→ Exercise aim:
Where does the string "checkbox" appear in the listing below? Copy every line where it does.

****************************************

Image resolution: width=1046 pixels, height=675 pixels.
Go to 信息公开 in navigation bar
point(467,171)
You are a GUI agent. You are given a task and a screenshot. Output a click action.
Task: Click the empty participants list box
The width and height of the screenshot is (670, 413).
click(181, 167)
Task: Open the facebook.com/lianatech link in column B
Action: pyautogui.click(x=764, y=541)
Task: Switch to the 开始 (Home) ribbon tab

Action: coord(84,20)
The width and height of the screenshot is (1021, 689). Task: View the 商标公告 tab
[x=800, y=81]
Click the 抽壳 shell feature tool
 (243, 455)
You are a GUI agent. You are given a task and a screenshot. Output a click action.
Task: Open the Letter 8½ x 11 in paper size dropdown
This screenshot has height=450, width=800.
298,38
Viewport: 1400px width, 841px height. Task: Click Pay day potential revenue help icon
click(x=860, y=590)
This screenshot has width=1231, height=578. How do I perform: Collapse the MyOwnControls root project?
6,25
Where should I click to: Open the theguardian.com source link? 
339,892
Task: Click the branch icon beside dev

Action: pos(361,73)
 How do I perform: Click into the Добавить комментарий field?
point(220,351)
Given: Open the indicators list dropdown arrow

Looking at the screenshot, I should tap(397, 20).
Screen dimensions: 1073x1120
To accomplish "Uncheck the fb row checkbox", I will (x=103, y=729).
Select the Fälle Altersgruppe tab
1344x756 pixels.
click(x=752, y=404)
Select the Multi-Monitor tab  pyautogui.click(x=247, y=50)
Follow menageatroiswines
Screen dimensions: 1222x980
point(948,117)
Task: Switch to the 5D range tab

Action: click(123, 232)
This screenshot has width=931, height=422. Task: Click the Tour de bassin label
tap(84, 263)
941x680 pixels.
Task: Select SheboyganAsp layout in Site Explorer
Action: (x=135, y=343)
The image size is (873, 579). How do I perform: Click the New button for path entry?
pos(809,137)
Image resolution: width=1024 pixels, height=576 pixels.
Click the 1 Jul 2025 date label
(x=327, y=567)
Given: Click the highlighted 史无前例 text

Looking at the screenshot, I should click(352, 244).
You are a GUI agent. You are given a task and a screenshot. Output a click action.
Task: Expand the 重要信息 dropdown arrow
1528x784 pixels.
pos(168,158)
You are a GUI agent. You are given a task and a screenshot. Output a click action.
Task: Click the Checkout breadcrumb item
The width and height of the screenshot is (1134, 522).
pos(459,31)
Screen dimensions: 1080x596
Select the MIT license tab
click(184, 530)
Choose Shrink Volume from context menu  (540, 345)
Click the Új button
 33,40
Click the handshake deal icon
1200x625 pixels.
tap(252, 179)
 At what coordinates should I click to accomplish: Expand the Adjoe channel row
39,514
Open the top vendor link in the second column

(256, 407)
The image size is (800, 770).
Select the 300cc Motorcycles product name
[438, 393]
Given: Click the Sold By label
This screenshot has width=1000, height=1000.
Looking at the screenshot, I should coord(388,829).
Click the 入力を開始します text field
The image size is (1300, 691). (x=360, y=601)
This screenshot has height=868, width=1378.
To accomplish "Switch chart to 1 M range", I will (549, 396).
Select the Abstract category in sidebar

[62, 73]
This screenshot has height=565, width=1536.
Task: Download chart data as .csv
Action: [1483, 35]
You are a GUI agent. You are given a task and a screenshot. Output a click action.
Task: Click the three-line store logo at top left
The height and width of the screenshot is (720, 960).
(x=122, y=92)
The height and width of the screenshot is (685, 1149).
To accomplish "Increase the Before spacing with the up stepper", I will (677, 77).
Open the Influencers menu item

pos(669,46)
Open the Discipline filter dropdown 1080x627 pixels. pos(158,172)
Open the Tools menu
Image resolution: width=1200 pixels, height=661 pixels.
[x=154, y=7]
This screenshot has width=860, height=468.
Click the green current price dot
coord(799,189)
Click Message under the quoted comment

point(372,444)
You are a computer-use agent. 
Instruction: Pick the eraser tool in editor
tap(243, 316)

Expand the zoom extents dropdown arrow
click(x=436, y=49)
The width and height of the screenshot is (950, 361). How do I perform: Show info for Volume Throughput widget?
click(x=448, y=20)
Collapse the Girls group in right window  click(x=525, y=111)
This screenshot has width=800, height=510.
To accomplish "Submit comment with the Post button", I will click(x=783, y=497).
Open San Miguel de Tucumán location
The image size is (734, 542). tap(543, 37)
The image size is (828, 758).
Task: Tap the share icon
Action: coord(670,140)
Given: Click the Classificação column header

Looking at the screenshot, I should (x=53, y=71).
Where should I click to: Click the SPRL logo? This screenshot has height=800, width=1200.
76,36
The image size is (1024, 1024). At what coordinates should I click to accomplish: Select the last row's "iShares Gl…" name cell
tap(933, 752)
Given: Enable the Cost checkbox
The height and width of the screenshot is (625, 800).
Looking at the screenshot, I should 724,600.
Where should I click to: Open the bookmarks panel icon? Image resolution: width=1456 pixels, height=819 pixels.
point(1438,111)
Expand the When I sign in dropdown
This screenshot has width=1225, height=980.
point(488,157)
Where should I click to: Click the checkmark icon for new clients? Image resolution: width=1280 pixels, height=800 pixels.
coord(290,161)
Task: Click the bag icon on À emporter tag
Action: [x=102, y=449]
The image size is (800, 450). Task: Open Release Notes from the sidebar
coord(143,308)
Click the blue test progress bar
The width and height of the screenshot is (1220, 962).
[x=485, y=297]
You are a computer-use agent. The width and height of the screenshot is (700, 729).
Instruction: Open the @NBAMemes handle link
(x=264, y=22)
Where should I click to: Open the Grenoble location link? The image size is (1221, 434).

****************************************

→ Task result:
To accomplish "Uncheck the fb row checkbox", I will (x=103, y=729).
Given: Enable the Cost checkbox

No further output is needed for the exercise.